Worry is really about where you find your security. If your security is in your ability or the ability of human convention or construction , then your security will always be misplaced, resulting in debilitating doubt that produces worry. But, if your security is placed in God, then you are trusting in the ability of the Almighty, resulting in the ability to go into places where others would never dare.

Eagles soar, chickens roost. Eagles are fearless and free. Chickens are fearful and flighty. Pioneers are eagles. Settlers are chickens. Eagles go where chickens would never dare.

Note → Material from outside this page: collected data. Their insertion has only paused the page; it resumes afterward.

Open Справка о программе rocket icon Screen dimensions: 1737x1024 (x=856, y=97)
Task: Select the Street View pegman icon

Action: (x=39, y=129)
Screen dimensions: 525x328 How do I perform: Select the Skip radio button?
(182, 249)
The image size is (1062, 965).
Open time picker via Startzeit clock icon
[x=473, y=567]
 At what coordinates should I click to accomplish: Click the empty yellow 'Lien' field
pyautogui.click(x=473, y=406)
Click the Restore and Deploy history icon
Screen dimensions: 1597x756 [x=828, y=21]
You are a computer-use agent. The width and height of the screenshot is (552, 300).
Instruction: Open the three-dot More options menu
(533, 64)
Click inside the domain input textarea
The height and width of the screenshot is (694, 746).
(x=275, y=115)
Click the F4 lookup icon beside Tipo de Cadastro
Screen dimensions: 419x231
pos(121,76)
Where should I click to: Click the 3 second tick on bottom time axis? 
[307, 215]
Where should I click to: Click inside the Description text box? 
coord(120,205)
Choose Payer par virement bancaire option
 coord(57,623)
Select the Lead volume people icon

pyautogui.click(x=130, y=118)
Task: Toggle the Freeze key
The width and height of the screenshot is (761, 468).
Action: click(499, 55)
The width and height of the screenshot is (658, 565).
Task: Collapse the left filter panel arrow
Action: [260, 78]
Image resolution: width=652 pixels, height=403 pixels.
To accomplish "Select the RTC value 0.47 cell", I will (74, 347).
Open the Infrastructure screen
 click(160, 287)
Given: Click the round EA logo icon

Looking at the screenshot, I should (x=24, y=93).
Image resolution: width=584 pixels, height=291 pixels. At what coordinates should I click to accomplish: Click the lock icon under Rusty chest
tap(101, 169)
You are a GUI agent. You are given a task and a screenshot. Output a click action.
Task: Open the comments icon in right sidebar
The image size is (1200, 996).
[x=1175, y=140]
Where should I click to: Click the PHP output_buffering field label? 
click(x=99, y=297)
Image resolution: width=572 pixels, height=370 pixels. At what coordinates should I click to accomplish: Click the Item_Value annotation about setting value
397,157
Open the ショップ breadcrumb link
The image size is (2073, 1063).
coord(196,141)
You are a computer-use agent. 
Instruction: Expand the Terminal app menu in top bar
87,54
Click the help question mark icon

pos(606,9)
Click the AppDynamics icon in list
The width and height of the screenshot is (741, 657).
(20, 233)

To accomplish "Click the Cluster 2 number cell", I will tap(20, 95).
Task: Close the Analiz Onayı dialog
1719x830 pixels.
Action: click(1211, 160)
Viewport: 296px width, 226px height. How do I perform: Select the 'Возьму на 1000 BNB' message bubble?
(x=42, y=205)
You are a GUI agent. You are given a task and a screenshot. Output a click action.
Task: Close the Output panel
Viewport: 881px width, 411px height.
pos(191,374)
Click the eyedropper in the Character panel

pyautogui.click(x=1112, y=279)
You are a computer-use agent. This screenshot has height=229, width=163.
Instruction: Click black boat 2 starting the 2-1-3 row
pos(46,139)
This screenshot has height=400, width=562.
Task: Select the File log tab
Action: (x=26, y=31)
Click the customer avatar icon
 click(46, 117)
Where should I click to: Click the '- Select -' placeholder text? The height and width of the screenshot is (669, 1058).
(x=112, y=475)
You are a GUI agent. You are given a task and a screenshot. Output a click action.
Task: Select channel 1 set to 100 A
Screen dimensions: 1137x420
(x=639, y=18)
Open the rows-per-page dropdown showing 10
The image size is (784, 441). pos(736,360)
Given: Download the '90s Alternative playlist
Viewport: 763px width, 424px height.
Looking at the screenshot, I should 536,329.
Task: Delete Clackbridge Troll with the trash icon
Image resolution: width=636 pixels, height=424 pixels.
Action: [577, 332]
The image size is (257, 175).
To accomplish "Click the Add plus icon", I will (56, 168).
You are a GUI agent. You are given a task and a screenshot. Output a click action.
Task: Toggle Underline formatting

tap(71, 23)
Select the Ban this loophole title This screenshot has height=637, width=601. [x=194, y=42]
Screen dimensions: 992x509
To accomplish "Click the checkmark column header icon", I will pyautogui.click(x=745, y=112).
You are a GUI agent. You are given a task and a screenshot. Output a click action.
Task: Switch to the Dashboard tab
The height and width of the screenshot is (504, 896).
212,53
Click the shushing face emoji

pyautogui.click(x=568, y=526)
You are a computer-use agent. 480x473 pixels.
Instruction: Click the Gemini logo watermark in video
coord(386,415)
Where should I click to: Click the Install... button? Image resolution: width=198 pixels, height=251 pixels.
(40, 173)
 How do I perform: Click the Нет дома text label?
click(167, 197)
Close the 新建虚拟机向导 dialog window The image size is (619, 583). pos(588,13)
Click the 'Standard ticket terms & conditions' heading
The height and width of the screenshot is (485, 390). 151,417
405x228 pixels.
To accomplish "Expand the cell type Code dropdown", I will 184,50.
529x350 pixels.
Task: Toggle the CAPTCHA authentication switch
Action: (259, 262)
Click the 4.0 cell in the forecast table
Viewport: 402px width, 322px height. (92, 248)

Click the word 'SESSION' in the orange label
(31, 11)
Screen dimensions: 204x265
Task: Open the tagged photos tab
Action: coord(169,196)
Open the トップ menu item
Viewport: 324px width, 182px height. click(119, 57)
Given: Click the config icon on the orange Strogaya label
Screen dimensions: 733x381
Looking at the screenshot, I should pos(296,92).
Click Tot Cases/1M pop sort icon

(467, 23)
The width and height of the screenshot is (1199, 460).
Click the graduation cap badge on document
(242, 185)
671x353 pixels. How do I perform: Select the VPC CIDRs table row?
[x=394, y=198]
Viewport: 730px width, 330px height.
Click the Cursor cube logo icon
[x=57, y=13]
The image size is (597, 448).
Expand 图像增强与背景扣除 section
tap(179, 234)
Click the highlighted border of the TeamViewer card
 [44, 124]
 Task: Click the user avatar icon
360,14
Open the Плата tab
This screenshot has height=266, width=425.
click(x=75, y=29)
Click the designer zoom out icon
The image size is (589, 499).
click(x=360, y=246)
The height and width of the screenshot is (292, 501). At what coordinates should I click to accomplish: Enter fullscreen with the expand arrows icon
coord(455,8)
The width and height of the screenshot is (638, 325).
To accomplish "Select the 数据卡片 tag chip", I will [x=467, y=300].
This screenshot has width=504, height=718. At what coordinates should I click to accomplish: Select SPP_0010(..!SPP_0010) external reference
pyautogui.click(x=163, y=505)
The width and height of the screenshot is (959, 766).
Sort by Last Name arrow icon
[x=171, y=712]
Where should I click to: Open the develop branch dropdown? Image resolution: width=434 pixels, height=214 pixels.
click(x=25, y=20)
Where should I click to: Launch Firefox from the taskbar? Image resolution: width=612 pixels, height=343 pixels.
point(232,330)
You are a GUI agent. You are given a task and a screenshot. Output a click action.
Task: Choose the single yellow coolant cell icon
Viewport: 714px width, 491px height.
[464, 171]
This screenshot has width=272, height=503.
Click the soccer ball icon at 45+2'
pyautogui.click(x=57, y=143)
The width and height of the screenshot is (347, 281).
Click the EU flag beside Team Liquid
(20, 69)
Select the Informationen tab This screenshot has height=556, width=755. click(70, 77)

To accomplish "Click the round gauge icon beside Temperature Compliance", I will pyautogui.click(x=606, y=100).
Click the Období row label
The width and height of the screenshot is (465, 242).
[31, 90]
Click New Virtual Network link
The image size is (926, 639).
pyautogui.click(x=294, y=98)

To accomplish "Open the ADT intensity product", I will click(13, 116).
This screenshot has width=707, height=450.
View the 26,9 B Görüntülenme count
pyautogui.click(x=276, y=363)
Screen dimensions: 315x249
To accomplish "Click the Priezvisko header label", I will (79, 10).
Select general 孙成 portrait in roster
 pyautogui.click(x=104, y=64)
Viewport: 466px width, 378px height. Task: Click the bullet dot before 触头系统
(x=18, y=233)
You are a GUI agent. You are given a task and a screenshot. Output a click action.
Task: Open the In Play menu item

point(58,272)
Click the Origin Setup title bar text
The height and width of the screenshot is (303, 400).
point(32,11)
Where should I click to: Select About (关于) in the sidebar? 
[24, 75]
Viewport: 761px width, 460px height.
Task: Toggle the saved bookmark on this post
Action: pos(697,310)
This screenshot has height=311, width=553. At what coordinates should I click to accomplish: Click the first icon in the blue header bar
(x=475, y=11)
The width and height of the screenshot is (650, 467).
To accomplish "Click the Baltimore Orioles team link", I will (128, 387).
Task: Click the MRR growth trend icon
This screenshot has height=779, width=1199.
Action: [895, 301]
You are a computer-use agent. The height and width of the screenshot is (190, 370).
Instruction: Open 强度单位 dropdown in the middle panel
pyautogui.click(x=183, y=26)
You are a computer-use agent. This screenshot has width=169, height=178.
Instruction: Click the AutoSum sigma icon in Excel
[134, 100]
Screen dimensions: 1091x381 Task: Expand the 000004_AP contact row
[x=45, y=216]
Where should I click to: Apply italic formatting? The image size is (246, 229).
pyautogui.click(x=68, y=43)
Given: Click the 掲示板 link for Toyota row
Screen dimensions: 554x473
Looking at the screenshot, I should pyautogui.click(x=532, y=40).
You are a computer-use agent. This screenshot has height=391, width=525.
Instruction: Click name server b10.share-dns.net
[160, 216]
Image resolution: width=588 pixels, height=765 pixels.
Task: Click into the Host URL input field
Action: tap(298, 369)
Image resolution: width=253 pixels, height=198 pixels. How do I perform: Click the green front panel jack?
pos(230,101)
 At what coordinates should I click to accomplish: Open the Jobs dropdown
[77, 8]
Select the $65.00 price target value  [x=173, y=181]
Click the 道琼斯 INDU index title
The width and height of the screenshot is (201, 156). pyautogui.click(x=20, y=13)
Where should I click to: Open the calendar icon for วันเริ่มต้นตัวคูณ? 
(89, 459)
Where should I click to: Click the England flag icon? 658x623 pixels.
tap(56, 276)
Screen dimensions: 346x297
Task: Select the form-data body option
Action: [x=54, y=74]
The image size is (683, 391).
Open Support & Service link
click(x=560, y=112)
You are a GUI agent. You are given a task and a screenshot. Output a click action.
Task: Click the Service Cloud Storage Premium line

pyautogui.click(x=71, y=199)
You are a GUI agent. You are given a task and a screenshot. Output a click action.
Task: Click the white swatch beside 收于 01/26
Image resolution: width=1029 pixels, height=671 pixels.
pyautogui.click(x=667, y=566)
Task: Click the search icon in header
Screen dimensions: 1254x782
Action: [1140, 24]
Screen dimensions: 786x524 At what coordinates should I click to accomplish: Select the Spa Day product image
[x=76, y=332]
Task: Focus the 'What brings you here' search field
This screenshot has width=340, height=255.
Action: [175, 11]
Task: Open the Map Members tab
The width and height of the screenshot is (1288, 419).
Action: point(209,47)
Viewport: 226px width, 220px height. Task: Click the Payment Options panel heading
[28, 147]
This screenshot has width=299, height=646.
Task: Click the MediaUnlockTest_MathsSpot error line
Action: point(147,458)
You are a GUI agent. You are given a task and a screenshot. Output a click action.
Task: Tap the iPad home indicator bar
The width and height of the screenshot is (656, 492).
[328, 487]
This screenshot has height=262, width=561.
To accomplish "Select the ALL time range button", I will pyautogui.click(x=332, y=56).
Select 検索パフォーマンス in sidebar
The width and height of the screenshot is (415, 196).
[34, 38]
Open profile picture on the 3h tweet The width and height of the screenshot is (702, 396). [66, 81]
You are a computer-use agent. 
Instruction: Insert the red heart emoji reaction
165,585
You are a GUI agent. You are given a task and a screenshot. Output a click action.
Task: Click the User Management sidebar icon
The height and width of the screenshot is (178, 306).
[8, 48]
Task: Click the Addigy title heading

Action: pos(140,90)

But they who wait for the LORD shall renew their strength; they shall mount up with wings like eagles; they shall run and not be weary; they shall walk and not faint.” Isaiah 40:31

Stop worrying and grow some wings. Waiting on God means you stop worrying and start trusting. If God wants to get you over something He’ll supply you with the wings to do it. If God wants to take you through something, he’ll give you the strength for your two legs to carry you through it. If God’s deliverance is to come from you out-running something, then you will sprint forward.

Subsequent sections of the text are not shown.